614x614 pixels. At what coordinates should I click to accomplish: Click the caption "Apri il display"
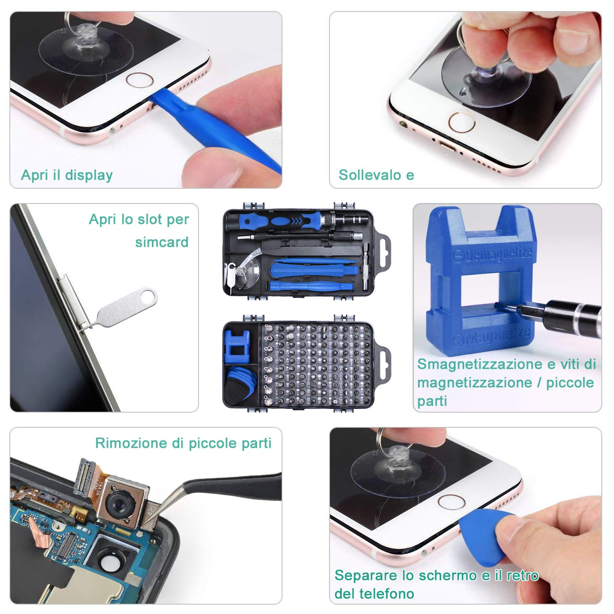pos(67,175)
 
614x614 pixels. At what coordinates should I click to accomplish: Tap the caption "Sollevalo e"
pos(376,175)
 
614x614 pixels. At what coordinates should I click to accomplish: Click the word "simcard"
pos(162,242)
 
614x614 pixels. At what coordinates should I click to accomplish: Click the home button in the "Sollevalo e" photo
pos(461,122)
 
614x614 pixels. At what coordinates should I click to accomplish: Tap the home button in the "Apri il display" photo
pos(139,79)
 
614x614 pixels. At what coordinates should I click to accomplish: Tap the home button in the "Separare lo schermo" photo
pos(451,502)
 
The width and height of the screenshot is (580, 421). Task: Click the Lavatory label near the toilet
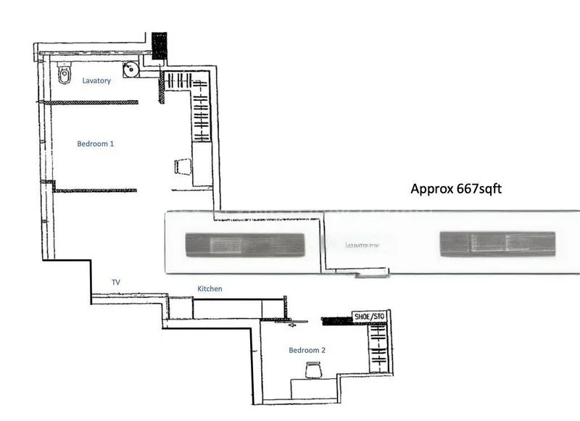coord(96,81)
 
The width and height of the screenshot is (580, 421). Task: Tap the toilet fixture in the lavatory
coord(64,73)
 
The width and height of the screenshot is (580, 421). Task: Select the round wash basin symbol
coord(130,70)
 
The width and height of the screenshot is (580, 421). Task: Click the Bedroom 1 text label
coord(96,144)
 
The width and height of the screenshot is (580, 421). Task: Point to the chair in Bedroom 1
coord(183,167)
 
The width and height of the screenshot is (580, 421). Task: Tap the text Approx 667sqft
coord(456,189)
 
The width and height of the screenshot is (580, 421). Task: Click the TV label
coord(115,281)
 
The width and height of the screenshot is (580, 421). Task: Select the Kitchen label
coord(210,289)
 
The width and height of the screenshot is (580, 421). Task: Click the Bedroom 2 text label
coord(307,351)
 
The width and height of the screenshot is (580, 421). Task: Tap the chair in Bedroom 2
coord(313,369)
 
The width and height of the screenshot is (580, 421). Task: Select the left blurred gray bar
coord(243,244)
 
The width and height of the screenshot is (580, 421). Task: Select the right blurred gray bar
coord(497,244)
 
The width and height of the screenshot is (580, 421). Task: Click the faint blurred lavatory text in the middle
coord(363,246)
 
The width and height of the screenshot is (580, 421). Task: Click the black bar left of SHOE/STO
coord(336,319)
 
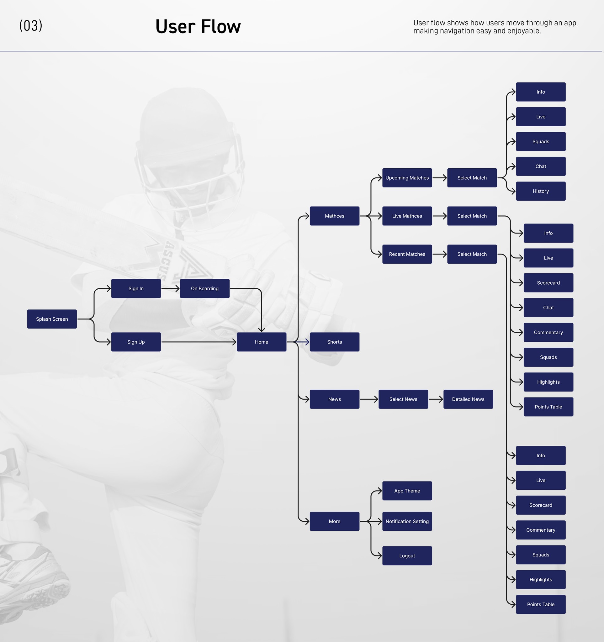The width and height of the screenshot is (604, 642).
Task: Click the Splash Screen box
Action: pos(52,319)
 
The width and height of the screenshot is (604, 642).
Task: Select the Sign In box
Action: pos(136,288)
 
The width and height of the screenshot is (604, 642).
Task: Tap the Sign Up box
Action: pos(136,342)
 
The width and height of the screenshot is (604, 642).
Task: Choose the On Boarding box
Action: pos(204,288)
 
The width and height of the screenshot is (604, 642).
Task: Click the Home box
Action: pos(261,342)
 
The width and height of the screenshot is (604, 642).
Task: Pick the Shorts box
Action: pos(334,342)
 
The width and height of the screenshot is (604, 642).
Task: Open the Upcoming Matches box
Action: pos(407,178)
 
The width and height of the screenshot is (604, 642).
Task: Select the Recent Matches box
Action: pos(407,254)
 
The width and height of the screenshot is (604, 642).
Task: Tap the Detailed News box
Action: pos(468,399)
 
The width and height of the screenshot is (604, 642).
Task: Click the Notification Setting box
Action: pos(407,521)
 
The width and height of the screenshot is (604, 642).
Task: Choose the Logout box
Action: pos(407,556)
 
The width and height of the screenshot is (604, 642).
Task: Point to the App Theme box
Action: pos(407,491)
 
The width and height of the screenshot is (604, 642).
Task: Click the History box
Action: pos(541,191)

EXERCISE PROMPT: Please recast the listing above as a numbered list with one line per entry, dropping the blank lines. Leave the pictures out of your answer.

EXERCISE RESPONSE:
1. 614x614 pixels. At what coordinates should I click to accomplish: Click the caption "Apri il display"
2. pos(67,175)
3. 614x614 pixels. At what coordinates should I click to accomplish: Tap the caption "Sollevalo e"
4. pos(376,175)
5. 614x614 pixels. At what coordinates should I click to accomplish: Click the word "simcard"
6. pos(162,242)
7. 614x614 pixels. At what coordinates should I click to accomplish: Click the home button in the "Sollevalo e" photo
8. pos(461,122)
9. 614x614 pixels. At what coordinates should I click to accomplish: Tap the home button in the "Apri il display" photo
10. pos(139,79)
11. 614x614 pixels. At what coordinates should I click to accomplish: Tap the home button in the "Separare lo schermo" photo
12. pos(451,502)
13. The width and height of the screenshot is (580, 421). Task: Click the Lavatory label near the toilet
14. coord(96,81)
15. The width and height of the screenshot is (580, 421). Task: Tap the toilet fixture in the lavatory
16. coord(64,73)
17. The width and height of the screenshot is (580, 421). Task: Select the round wash basin symbol
18. coord(130,70)
19. The width and height of the screenshot is (580, 421). Task: Click the Bedroom 1 text label
20. coord(96,144)
21. The width and height of the screenshot is (580, 421). Task: Point to the chair in Bedroom 1
22. coord(183,167)
23. The width and height of the screenshot is (580, 421). Task: Tap the text Approx 667sqft
24. coord(456,189)
25. The width and height of the screenshot is (580, 421). Task: Click the TV label
26. coord(115,281)
27. The width and height of the screenshot is (580, 421). Task: Select the Kitchen label
28. coord(210,289)
29. The width and height of the screenshot is (580, 421). Task: Click the Bedroom 2 text label
30. coord(307,351)
31. The width and height of the screenshot is (580, 421). Task: Tap the chair in Bedroom 2
32. coord(313,369)
33. The width and height of the screenshot is (580, 421). Task: Select the left blurred gray bar
34. coord(243,244)
35. The width and height of the screenshot is (580, 421). Task: Select the right blurred gray bar
36. coord(497,244)
37. The width and height of the screenshot is (580, 421). Task: Click the faint blurred lavatory text in the middle
38. coord(363,246)
39. The width and height of the screenshot is (580, 421). Task: Click the black bar left of SHOE/STO
40. coord(336,319)
41. The width and height of the screenshot is (604, 642).
42. Task: Click the Splash Screen box
43. Action: pos(52,319)
44. The width and height of the screenshot is (604, 642).
45. Task: Select the Sign In box
46. Action: pos(136,288)
47. The width and height of the screenshot is (604, 642).
48. Task: Tap the Sign Up box
49. Action: pos(136,342)
50. The width and height of the screenshot is (604, 642).
51. Task: Choose the On Boarding box
52. Action: pos(204,288)
53. The width and height of the screenshot is (604, 642).
54. Task: Click the Home box
55. Action: pos(261,342)
56. The width and height of the screenshot is (604, 642).
57. Task: Pick the Shorts box
58. Action: pos(334,342)
59. The width and height of the screenshot is (604, 642).
60. Task: Open the Upcoming Matches box
61. Action: pos(407,178)
62. The width and height of the screenshot is (604, 642).
63. Task: Select the Recent Matches box
64. Action: pos(407,254)
65. The width and height of the screenshot is (604, 642).
66. Task: Tap the Detailed News box
67. Action: pos(468,399)
68. The width and height of the screenshot is (604, 642).
69. Task: Click the Notification Setting box
70. Action: pos(407,521)
71. The width and height of the screenshot is (604, 642).
72. Task: Choose the Logout box
73. Action: pos(407,556)
74. The width and height of the screenshot is (604, 642).
75. Task: Point to the App Theme box
76. Action: pos(407,491)
77. The width and height of the screenshot is (604, 642).
78. Task: Click the History box
79. Action: pos(541,191)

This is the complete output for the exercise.